In winter, Aurora goes into self-exile. The community that’s left pulls together under the only leader they have, and everyone is forced to live off of Zelie’s scraps. Putting Zelie in charge makes an already a topsy-turvy situation truly set through the looking glass. The story culminates in the chilling confrontation between the two princesses, Aurora and Zelie, and the dark transformation they undergo together.

Having only a handful of kind and empathetic characters in a world such as this imbues the entire read with anxiety. Characters die left and right, and those that survive in the woods are cruel and self-centered, so those who give themselves to others seem to be double-doomed. There is an indescribable humanity found in these cartoon baby doll doodles when Beautiful Darkness places them in constant jeopardy. I can’t help but think of Don Hertzfeldt’s films, how I can connect emotionally to the silliest things when their time suddenly runs out. I worry for Aurora’s longevity but it troubles me to see her take the actions her survival requires.


And the whole thing is rendered beautifully in a classic children’s book style, watercolor paintings that handle the whimsical Marcel Dzama-esque creatures and the naturalist, Audubon Society woodlands with equal grace. Drawn & Quarterly printed their English edition as an oversized hardcover book, and it is easy to feel just like a child with this book in your hands, the aesthetic enhanced by pages big enough to make you feel small again. Which is just what you want when you’re reading something where doom and dread permeate every page.

Despite their appearance, the little folks are as real as their world. They swell up when they’re stung and bleed when ruptured. The body decomposes, becomes a field of maggots, a cavernous husk where gooey tissue once was. Entropy rules. The book is like some kind of warped concoction made from Tove Jansson’s Moomin, Beatrix Potter’s Peter Rabbit and Clive Barker’s Books of Blood.

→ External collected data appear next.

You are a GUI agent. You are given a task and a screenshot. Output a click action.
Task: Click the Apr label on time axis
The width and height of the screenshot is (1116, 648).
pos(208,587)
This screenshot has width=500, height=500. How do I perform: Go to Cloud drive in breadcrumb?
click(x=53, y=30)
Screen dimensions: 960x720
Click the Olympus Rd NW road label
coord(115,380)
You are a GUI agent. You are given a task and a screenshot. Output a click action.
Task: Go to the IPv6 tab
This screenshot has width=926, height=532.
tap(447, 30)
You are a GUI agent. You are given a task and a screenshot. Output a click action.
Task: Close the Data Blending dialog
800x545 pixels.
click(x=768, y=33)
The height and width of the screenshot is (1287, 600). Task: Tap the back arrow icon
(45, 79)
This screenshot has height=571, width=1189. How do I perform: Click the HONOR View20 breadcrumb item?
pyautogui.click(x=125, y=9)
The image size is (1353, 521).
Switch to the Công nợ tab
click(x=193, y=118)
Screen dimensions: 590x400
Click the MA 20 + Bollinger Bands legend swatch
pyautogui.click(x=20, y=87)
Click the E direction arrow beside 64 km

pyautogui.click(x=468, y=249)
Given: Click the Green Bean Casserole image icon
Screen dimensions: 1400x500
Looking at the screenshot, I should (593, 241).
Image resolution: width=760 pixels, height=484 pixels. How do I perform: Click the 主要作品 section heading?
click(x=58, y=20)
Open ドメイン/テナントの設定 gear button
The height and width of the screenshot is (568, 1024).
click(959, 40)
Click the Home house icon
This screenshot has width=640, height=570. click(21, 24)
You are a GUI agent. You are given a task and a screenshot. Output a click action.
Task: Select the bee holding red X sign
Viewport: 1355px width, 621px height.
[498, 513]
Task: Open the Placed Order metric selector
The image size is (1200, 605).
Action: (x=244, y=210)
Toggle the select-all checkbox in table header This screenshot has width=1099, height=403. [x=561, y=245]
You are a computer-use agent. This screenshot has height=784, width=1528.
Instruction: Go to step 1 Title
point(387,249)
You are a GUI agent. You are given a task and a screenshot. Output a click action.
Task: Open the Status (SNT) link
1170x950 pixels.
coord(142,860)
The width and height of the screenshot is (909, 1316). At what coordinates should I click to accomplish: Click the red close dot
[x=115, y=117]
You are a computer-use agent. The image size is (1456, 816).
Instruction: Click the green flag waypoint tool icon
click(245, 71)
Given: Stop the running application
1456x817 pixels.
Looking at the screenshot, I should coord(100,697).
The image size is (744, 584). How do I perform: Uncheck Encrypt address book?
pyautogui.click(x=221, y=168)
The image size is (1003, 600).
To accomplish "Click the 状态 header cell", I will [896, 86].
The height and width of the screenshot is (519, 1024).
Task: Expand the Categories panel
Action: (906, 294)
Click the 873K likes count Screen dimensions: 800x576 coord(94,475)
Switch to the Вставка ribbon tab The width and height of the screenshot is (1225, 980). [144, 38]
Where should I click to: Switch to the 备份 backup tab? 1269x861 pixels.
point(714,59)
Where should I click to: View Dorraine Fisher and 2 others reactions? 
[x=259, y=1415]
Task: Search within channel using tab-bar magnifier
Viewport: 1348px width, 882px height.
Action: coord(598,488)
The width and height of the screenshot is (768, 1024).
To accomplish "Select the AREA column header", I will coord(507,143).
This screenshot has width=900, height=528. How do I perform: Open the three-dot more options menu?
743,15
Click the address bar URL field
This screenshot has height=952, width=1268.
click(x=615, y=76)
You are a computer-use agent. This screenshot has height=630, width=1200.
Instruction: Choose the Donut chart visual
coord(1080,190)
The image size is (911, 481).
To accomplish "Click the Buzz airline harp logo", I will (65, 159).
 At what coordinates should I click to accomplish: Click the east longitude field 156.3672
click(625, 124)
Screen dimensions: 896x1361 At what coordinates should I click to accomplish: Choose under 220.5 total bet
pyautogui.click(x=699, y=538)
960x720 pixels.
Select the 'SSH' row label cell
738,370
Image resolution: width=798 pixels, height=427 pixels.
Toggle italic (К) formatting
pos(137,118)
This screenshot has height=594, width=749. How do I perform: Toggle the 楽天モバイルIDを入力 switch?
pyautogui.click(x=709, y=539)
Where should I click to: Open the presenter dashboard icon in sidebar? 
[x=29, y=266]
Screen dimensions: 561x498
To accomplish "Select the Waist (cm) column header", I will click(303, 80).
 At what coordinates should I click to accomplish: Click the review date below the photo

As an allegory for what could happen when things go wrong and care is gone, Beautiful Darkness is empathy’s call to action. Zelie ruins everything Aurora tried to save, and in doing so, ruins Aurora. You want Aurora to bring it back on Zelie. It shouldn’t satisfy, but it does. Page after page after page of murder forgotten, I am wishing for an ending where two wrongs make a right. I truly want for things to get worse, to answer violence with violence, to contradict everything I’ve ever felt about right and wrong. Beautiful Darkness left me breathless, enlightened and eviscerated.